Hace unos días, en una tertulia en «Onda Cero» en la que participo semanalmente, entrevistamos a la directora de un colegio que se había negado a recibir unos ordenadores personales para los alumnos porque tenían WiFi. No pude resistirme a preguntar que qué pasaba con el WiFi, ¿hay algún estudio serio que demuestre que es dañino? Me dijo que no, pero que por «el principio de precaución»... Por el principio de precaución no ponemos Wifi. No me cabe duda de la buena voluntad de esta persona, ni de que quiere lo mejor para los alumnos, pero ¿no se da cuenta de que por la misma regla de tres podríamos prohibirles tocar los libros pues aunque no hay ninguna prueba es posible que en una exposición continuada a los mismos les cause cáncer o locura? Un antecedente de que eso es así ya lo escribió Cervantes, un autor antiguo y que por eso probablemente lleve razón (léase en tono irónico): los libros causan locura, volvieron loco a D. Alonso Quijano. ¿Por el «principio de precaución» no deberíamos prohibir los libros en los colegios, no vaya a ser que su maligna influencia en las mentes inmaduras de los alumnos les haga tirarse por la ventana, pues tal vez se crean que pueden volar como Harry Potter? ¿O que se vayan a luchar contra gigantes y a desfacer entuertos? ¿La lectura prolongada no producirá miopía? Los podemos tolerar en los adultos pues ya son mayores y saben lo que se hacen, pero ¿en los más jóvenes? ¿No es obligatorio que los prohibamos por precaución?
Cada día echo más en falta la existencia de referentes en los que podamos confiar. Antes suponíamos que los gobiernos trabajaban para nuestro bien y que si aprobaban algo era porque se había sometido a unos controles razonables. Eso ha muerto. Hoy los políticos se han ganado a pulso el descrédito. Ya no es que no confiemos en que lo que proponen es lo correcto, es que casi estamos seguros de que si proponen algo es estúpido y equivocado. Hasta hace poco había ciertos reductos que podían actuar como referentes. Por ejemplo, centros de investigación científica, revistas de calidad, organismos internacionales en el ámbito de la salud o de la alimentación... pero hoy toda esa confianza ha muerto. Se ha desacreditado a la Organización Mundial de la Salud por su actuación con el caso de la gripe A; se ha desacreditado al Panel Intergubernamental Sobre el Cambio Climático porque se han filtrado unos correos electrónicos; no se fían de lo que dicen los científicos sobre radiaciones de móviles o sobre transgénicos «pues están pagados por las multinacionales»... Las revistas con «árbitros» tienen la misma credibilidad que una página web o un comentario en Twitter. ¿Qué digo? ¡Mucha más credibilidad lo que me dicen en Twitter o en Facebook!

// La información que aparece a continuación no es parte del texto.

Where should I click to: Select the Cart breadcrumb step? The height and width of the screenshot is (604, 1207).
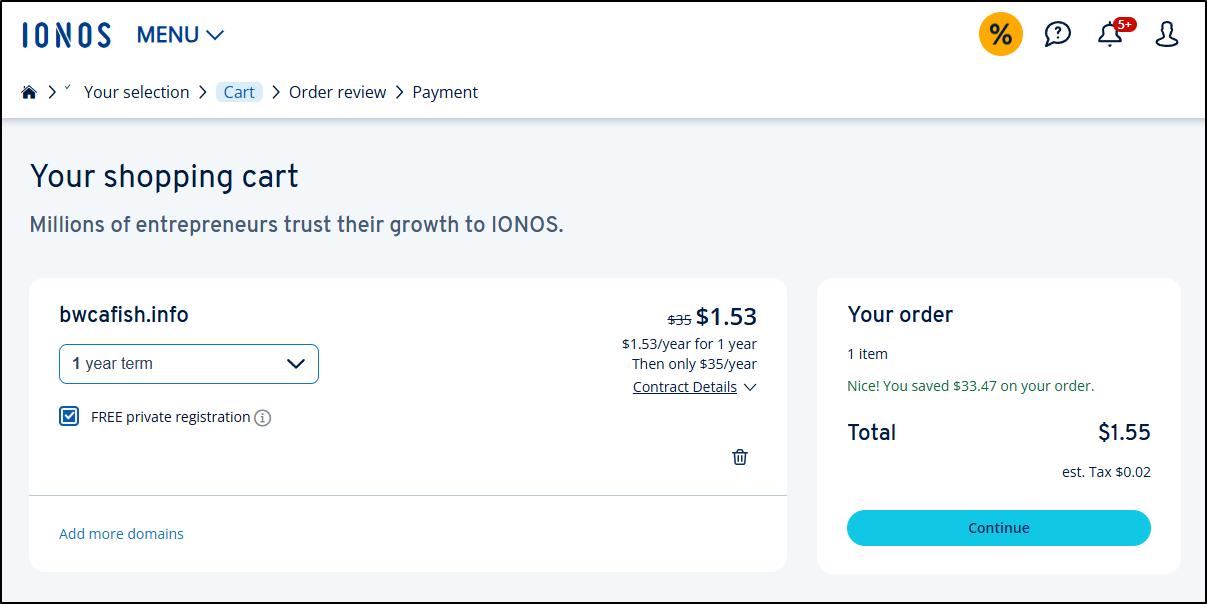point(239,92)
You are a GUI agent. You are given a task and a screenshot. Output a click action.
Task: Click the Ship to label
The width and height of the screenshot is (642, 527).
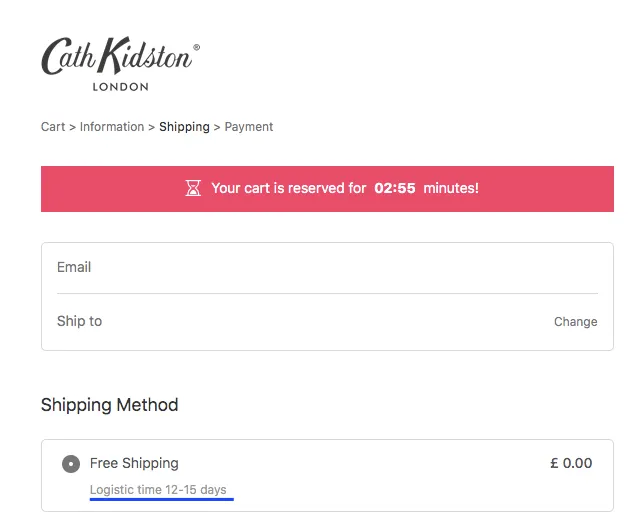(79, 321)
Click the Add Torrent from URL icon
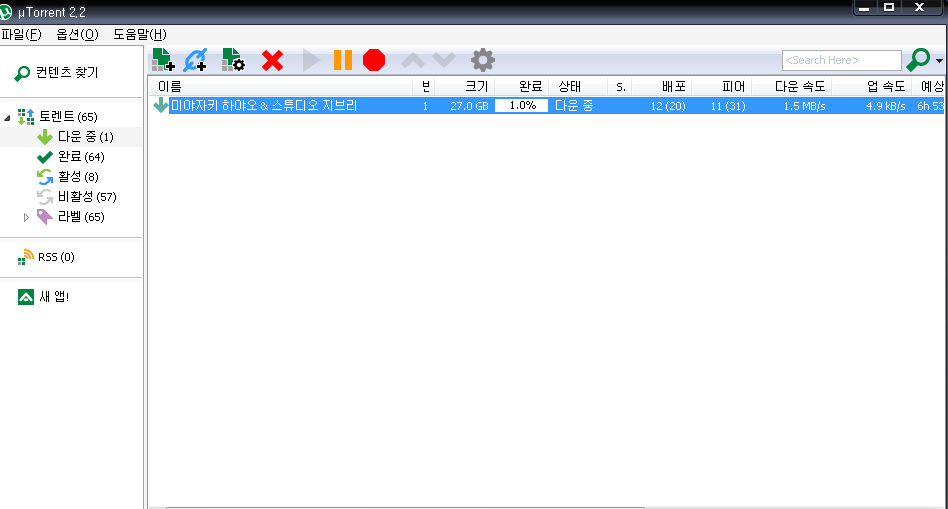 pyautogui.click(x=196, y=60)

Fomentar el espíritu crítico es bueno. Criticar a todo y a todos es adecuado; pero en algún momento hay que ser capaces de crear una opinión. En algún momento las preguntas deben ser contestadas. Probablemente nunca tengamos seguridad absoluta sobre nada, pero eso no debe paralizarnos para actuar. Hay que actuar con los conocimientos incompletos que tenemos. La duda razonable no debe convertirse en una coartada para la parálisis.